What the task asks: Extract each line of the records that contains the word "right", treating uppercase and lowercase letters as distinct.

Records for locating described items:
***

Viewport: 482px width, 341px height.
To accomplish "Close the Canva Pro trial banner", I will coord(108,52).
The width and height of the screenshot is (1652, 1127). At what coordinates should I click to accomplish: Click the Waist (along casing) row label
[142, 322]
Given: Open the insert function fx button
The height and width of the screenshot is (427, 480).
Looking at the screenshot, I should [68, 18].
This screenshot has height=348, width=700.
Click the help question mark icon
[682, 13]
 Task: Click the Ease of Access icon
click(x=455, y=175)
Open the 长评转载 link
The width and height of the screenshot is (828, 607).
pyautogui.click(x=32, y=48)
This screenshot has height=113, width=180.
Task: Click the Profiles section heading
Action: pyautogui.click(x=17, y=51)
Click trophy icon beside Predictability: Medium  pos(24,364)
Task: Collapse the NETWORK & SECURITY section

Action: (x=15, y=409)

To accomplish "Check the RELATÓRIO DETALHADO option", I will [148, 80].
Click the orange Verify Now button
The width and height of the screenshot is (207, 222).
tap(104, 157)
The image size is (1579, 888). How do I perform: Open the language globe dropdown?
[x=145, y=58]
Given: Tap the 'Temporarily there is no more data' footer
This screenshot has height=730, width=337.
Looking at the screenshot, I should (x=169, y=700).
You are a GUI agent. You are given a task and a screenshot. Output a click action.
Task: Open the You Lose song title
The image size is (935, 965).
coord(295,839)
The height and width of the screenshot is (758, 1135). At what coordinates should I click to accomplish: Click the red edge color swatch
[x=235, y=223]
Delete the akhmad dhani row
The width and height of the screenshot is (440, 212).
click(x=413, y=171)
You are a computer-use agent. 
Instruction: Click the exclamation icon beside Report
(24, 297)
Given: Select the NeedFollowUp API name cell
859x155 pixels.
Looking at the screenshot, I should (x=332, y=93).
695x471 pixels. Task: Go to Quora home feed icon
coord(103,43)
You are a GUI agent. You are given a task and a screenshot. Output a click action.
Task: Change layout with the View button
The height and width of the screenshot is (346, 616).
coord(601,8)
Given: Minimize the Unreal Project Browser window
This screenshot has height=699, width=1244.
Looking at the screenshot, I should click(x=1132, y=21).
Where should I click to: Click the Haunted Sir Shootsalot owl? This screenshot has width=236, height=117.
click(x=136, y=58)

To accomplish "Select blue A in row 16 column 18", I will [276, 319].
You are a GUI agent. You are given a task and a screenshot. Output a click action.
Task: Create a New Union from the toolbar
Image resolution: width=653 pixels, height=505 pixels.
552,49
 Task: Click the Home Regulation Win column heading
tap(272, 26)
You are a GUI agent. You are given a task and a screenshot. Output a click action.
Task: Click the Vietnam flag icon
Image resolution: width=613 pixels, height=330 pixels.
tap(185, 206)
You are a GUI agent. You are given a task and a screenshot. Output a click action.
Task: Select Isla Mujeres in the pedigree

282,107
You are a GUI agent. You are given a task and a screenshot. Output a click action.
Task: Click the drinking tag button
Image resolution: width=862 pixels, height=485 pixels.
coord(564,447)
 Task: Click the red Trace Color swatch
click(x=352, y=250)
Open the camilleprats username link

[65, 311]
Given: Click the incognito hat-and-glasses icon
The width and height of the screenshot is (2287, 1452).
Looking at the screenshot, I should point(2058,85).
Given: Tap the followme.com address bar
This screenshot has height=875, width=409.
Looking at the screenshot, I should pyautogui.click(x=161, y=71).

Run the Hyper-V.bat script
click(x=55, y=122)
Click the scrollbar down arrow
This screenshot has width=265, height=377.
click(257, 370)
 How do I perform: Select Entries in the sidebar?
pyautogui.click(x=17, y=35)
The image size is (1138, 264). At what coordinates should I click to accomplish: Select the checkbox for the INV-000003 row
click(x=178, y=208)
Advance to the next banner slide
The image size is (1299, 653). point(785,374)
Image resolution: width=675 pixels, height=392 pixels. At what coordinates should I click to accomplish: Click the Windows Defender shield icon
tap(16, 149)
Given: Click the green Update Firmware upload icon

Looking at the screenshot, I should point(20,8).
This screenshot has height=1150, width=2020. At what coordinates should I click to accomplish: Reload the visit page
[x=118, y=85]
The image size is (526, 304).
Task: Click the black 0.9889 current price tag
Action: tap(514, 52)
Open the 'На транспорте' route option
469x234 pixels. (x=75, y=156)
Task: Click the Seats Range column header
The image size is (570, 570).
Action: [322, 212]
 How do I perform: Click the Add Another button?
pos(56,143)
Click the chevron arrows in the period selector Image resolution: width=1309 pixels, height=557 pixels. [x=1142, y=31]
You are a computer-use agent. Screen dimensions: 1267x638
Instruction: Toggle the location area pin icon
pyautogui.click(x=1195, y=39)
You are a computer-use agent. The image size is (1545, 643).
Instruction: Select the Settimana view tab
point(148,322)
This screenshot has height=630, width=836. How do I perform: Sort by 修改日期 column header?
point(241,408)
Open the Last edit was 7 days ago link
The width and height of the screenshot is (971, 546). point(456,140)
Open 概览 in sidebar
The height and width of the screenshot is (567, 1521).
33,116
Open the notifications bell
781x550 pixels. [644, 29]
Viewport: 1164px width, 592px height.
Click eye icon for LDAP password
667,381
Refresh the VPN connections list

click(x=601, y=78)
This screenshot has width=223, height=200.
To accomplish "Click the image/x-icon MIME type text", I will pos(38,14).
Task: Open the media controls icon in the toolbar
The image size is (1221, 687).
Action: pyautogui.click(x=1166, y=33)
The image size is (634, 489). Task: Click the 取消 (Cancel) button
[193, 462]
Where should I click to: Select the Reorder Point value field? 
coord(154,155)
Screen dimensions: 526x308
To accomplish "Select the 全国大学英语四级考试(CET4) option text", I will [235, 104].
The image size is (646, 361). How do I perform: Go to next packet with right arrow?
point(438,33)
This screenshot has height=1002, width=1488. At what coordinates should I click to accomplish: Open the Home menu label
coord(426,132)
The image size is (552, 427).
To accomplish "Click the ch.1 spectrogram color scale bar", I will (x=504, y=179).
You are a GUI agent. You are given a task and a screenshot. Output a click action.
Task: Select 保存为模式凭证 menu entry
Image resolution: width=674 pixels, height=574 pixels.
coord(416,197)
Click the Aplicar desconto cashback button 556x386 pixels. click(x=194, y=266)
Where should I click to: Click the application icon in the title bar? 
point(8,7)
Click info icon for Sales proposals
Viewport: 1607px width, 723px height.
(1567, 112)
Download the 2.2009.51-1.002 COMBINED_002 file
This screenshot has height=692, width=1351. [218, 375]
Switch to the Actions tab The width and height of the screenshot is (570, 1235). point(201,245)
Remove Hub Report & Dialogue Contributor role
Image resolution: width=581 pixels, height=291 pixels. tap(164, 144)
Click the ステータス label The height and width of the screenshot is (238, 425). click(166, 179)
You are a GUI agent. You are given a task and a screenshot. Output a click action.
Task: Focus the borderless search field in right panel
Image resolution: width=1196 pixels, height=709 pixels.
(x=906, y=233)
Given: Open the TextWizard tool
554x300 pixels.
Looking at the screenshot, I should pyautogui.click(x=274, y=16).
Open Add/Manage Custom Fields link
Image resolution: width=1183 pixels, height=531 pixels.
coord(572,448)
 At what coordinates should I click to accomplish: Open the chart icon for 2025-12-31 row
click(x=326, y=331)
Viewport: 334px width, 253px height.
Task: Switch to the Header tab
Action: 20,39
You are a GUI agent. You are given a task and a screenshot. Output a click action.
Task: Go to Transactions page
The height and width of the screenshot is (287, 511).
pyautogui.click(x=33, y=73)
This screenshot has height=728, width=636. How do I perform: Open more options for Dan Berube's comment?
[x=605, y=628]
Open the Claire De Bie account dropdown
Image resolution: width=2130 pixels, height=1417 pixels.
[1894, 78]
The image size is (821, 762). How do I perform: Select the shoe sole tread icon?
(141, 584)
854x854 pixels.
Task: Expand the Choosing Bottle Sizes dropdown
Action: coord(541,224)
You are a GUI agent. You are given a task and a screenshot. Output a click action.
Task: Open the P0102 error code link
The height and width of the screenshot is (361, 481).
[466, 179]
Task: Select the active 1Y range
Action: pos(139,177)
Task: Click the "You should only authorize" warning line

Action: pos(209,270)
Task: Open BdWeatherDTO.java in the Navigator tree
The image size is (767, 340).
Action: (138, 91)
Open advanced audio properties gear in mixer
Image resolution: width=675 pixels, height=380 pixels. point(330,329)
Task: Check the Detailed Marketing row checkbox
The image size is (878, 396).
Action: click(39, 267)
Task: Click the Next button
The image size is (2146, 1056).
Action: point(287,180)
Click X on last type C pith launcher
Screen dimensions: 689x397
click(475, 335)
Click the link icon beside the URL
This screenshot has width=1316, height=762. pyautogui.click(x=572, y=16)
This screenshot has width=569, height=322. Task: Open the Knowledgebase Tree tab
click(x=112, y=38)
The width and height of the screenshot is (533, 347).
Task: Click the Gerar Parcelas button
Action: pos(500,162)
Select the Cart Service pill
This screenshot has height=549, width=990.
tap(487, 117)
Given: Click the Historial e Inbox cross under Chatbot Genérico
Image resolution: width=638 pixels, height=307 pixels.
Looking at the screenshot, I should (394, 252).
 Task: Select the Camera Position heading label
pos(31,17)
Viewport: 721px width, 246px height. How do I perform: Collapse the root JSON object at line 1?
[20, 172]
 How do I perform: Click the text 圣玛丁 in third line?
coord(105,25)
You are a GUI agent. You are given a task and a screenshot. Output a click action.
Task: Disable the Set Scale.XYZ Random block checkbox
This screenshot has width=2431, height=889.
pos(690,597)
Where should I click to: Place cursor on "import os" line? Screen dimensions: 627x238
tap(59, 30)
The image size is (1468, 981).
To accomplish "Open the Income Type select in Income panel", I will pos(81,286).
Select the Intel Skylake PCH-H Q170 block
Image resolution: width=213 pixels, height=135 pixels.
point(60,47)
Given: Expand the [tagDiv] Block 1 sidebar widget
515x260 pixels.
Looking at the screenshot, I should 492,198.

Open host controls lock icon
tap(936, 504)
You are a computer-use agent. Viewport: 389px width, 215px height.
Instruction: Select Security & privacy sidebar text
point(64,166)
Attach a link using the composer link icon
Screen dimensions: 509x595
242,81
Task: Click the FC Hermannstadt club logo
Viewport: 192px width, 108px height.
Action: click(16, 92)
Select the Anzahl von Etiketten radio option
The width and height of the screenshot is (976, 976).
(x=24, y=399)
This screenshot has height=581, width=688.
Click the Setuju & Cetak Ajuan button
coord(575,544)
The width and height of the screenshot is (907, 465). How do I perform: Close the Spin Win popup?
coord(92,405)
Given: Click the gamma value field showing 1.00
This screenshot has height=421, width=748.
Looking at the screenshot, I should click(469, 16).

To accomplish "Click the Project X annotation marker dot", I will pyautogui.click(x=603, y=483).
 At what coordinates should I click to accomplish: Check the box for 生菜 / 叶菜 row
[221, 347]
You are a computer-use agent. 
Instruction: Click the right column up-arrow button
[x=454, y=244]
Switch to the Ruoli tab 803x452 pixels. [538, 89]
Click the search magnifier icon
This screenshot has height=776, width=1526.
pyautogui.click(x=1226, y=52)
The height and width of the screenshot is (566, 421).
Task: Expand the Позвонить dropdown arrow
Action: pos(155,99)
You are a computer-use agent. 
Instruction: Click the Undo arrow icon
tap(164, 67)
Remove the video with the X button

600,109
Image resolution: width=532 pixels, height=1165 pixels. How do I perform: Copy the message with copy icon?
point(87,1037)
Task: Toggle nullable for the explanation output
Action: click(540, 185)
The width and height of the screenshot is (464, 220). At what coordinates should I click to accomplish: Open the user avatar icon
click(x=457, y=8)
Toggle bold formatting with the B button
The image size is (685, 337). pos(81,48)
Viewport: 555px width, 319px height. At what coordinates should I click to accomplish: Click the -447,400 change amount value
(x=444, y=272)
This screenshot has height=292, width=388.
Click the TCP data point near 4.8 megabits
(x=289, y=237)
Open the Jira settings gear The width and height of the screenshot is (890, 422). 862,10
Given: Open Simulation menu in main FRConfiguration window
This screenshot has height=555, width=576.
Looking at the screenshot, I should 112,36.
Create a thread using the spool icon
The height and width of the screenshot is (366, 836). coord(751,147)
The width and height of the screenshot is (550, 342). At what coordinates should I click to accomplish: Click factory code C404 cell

***

The completed task:
The image size is (646, 361). How do I perform: Go to next packet with right arrow?
Task: Focus the borderless search field in right panel
Instruction: Click the right column up-arrow button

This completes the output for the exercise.